_What you need to do:_
Your task is to repeat the entries underneath exactly, minus the pictures.

_Listed entries:_
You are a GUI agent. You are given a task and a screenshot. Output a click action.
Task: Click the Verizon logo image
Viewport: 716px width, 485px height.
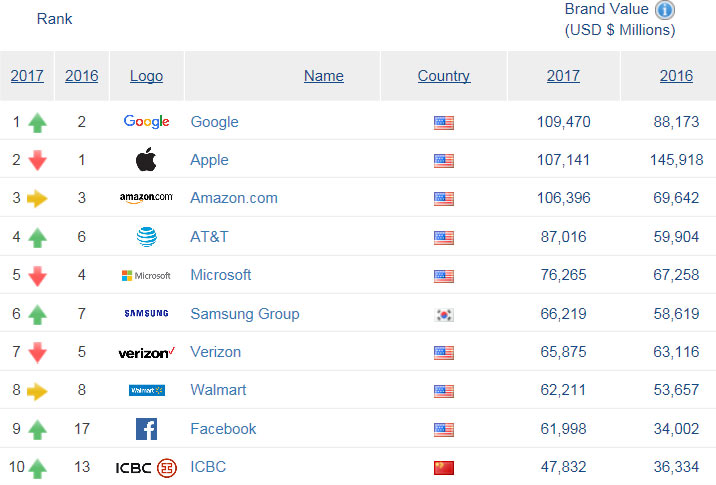(146, 352)
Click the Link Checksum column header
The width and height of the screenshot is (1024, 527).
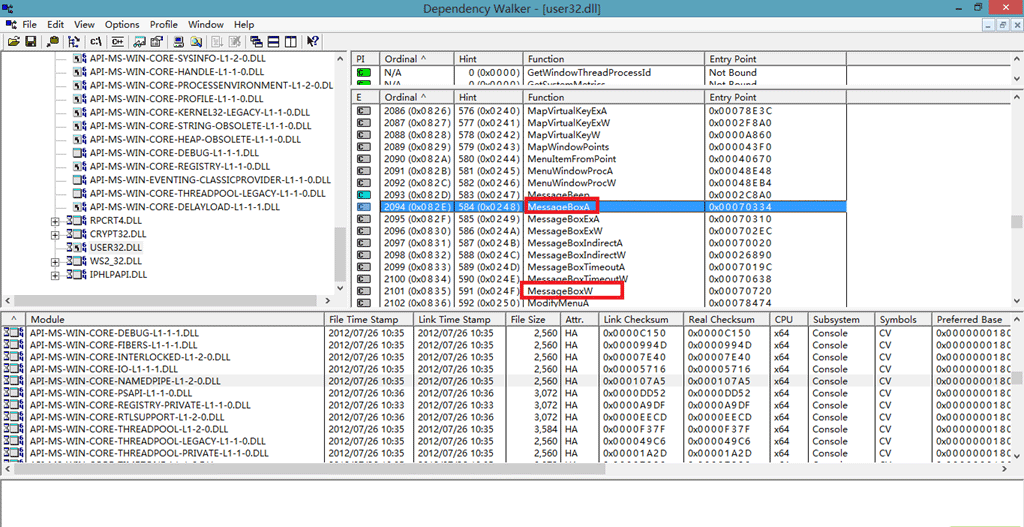[634, 320]
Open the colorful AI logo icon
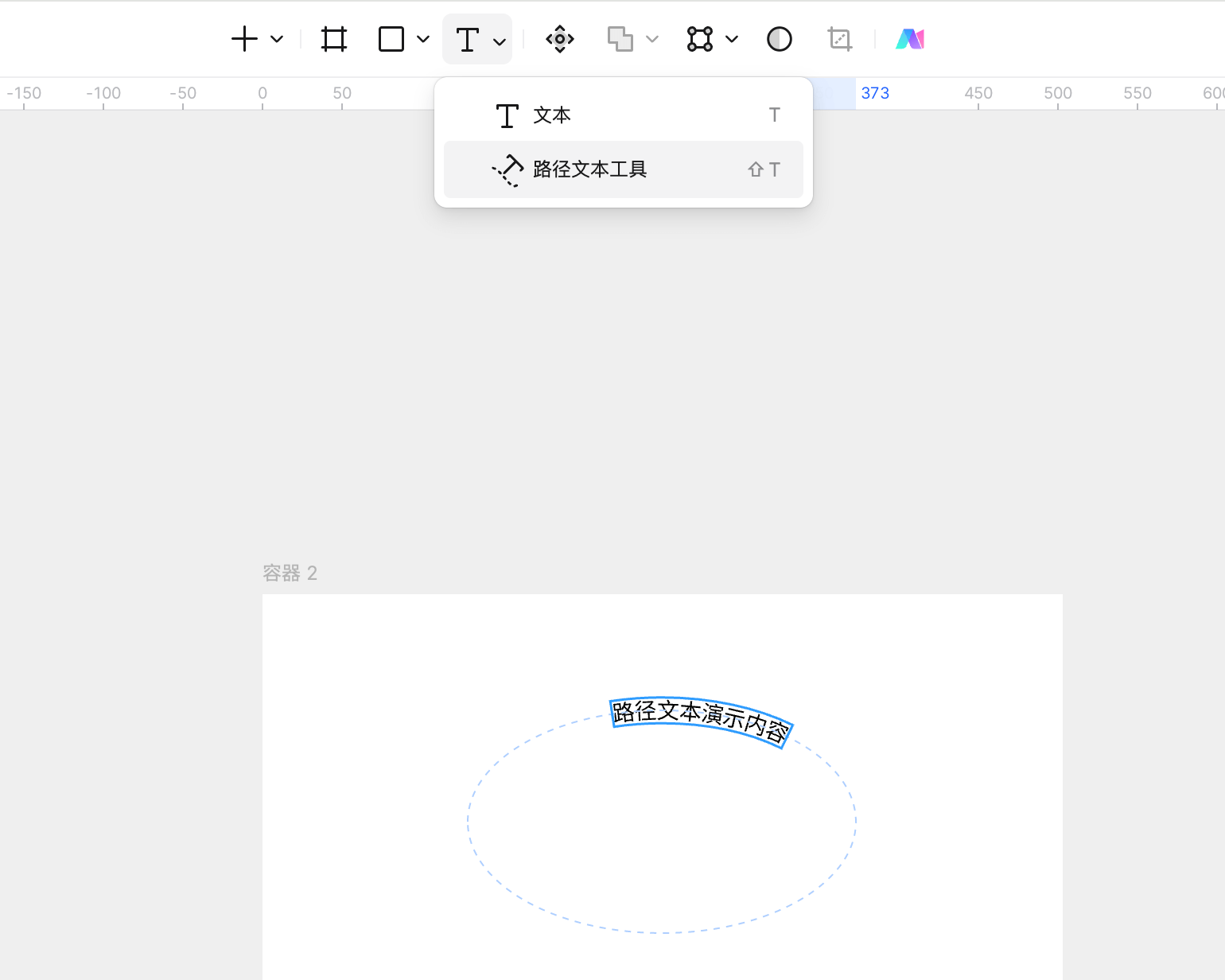The image size is (1225, 980). pyautogui.click(x=910, y=39)
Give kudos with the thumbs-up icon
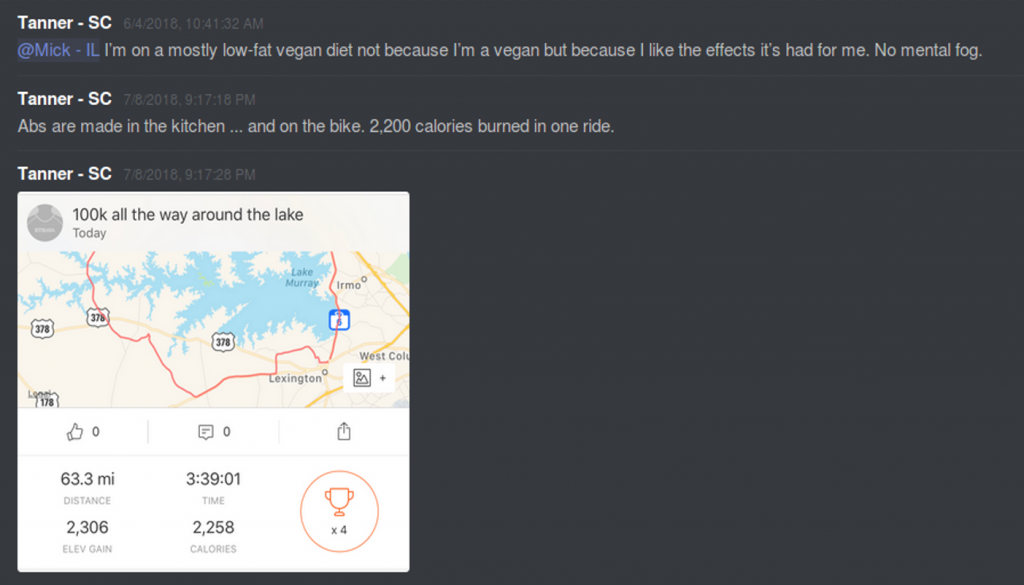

_Solution to the exercise:_
You are a GUI agent. You are given a task and a screenshot. Output a click action.
Task: Click the Verizon logo image
Viewport: 716px width, 485px height.
(146, 352)
Click the Link Checksum column header
The width and height of the screenshot is (1024, 527).
[634, 320]
Open the colorful AI logo icon
The image size is (1225, 980). pyautogui.click(x=910, y=39)
Give kudos with the thumbs-up icon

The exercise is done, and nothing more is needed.